Prague, 23 August 2004 (RFE/RL) -- Reports say fighting between the U.S. military and radical Shi'a forces has resumed in the Iraqi holy city of Al-Najaf.

A senior aide to al-Sadr, Ahmad al-Shaybani, said U.S shells had fallen in the vicinity of the city's holy shrine and broke a hole in its outer wall. He said several people were killed and injured. The claims cannot be independently confirmed.

The whereabouts of al-Sadr, an anti-U.S. cleric who has led the months-long uprising, are unknown. The Baghdad spokesman for the cleric, Sheikh Salah Jasim al-Obaidi, told RFE/RL that al-Sadr is inside Al-Najaf. "He is inside the old city of Al-Najaf. I know him myself," he said. "Believe me that Muqtada al-Sadr will not leave Al-Najaf except to [go to] his grave."

The fighting comes amid hopes that talks to end the crisis will resume. Al-Sadr aides say they still want to hand over the administration of the shrine to Iraq's most senior Shi'a authorities led by Grand Ayatollah Ali al-Sistani.
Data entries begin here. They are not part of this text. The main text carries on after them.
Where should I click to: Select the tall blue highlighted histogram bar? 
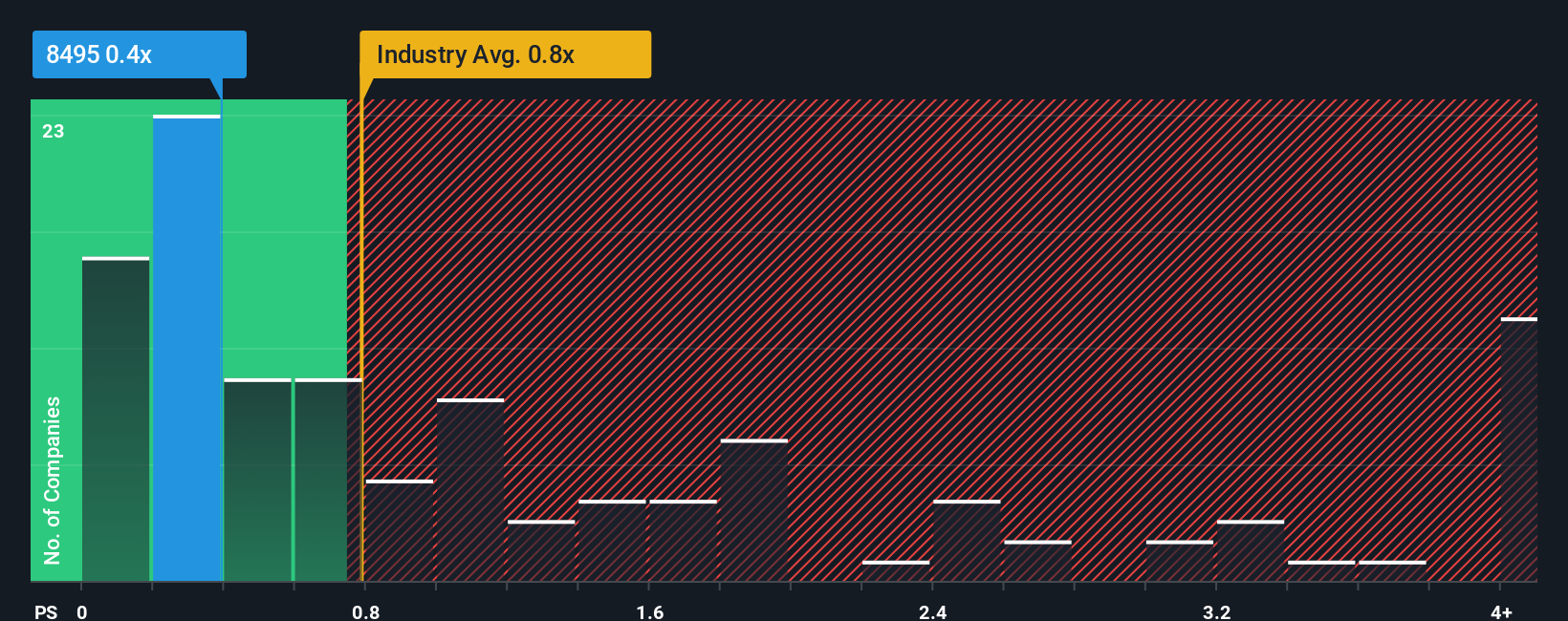186,348
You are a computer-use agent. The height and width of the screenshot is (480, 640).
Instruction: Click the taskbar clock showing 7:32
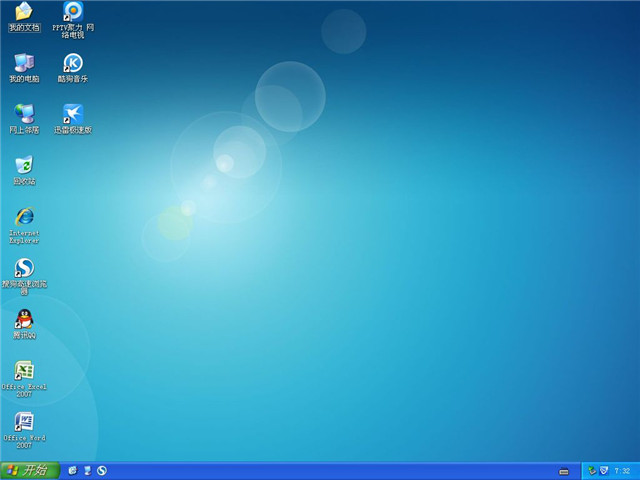point(622,471)
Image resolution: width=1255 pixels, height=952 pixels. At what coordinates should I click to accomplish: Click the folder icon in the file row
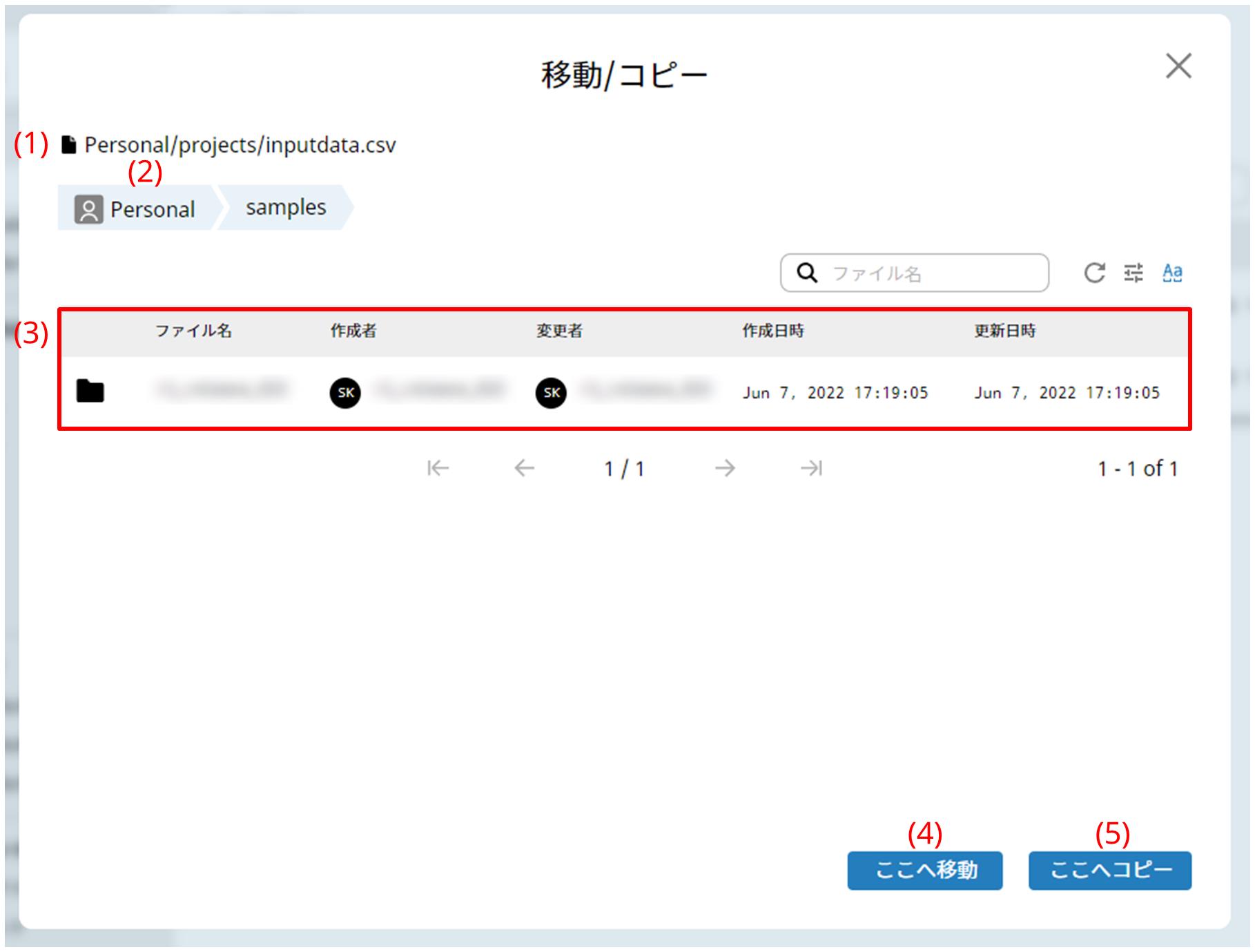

Sheikh Akhmad al-Shaybani says the rebels are ready for the handover but that it should be done legally. "Now, we are in front of you and the world and we are ready to hand over the sacred holy shrine with what is in it and [comply with] what the religious authorities order," he said. "But the only issue remaining, as you know, is that a special committee should be assembled by al-Sistani's office or the other religious authorities with al-Sistani."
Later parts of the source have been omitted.